KBB-Forum 2018 , Cilt 17 , Sayı 2

SUPERİOR LARENGEAL SINIRIN EKSTERNAL DALI VE REKÜRREN LARENGEAL SİNİR VARYASYONLARI VE BOYUN ÇEVRESİ ARASINDA İLİŞKİ: KADAVRA ÇALIŞMASI

Mehmet Emre DİNÇ1,MD; Abdullah DALĞIÇ2,MD; Erdoğan KARA3,MD; Berke ÖZÜCER4,MD; Hüseyin SARI1
1Okmeydanı Eğitim ve Araştırma Hastanesi, Kulak Burun Boğaz, Istanbul, Turkey
2Bozyaka Eğitim ve Araştırma Hastanesi, Kulak Burun Boğaz, Istanbul, Turkey
3Adli Tıp Kurumu, Morg Departmanı, Istanbul, Turkey
4Başkent Üniversitesi Tıp Fakültesi İstanbul Hastanesi, Kulak Burun Boğaz, Istanbul, Turkey

Özet

Giriş: Bu çalışmada erişkin kadavralarda superior laringeal sinirin eksternal dalı (SLSED) ve rekürren larengeal sinir (RLS) varyasyonları ve boyun çevresi arasında bir ilişki olup olmadığının araştırılması amaçlanmıştır.

Gereç ve Yöntem: 42 kadavrada (84 taraf) boyun diseksiyonu yapıldı; 31 erkek ve 11 kadın kadavranın ortalama yaşı 56.48 ± 10.10 yıl idi.
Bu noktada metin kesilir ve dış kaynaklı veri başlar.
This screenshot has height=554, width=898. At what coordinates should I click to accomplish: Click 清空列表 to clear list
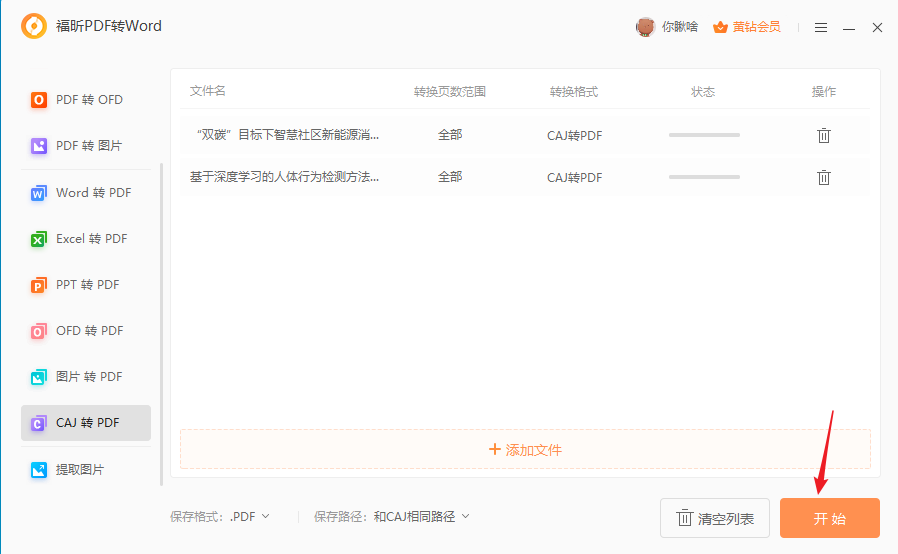(714, 518)
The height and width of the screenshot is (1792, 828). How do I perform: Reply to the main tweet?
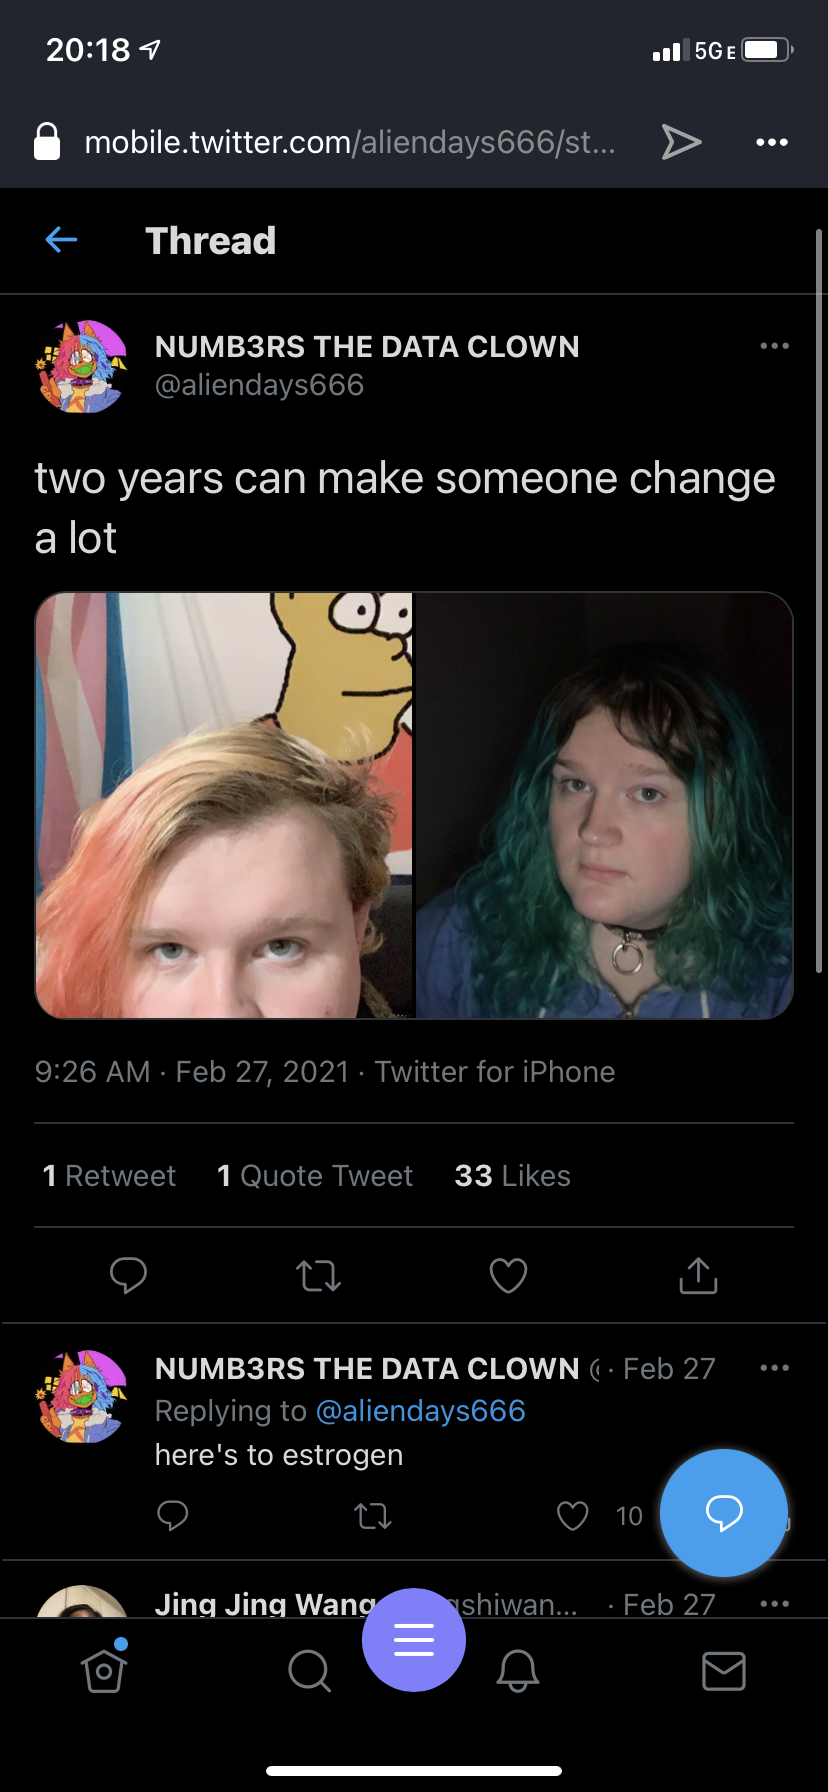point(128,1275)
SLSED Cernea ve ark. tarafından önerilen sistem kullanılarak, RLS'ler inferior tiroid arter ile olan ilişkileri açısından sınıflandırıldı.

Bulgular: SLSED ve RLS tipleri arasında istatistiksel olarak anlamlı ilişkiler bulduk. Tip 2b SLSED, tip B RLS'li hastalarda anlamlı olarak daha yaygın idi. Ayrıca, Tip 2a SLSED, tip A RLS'li hastalarda daha fazla bulundu (p = 0.018). Tip 2a ve 2b SLSED'ler haricinde, SLSED veya RLS tipi ve boyun çevresi arasında anlamlı bir ilişki bulamadık. Tip 2a SLSED olan olguların boyun çevresi, Tip 2b SLSED olanlardan daha düşüktü (p = 0.005).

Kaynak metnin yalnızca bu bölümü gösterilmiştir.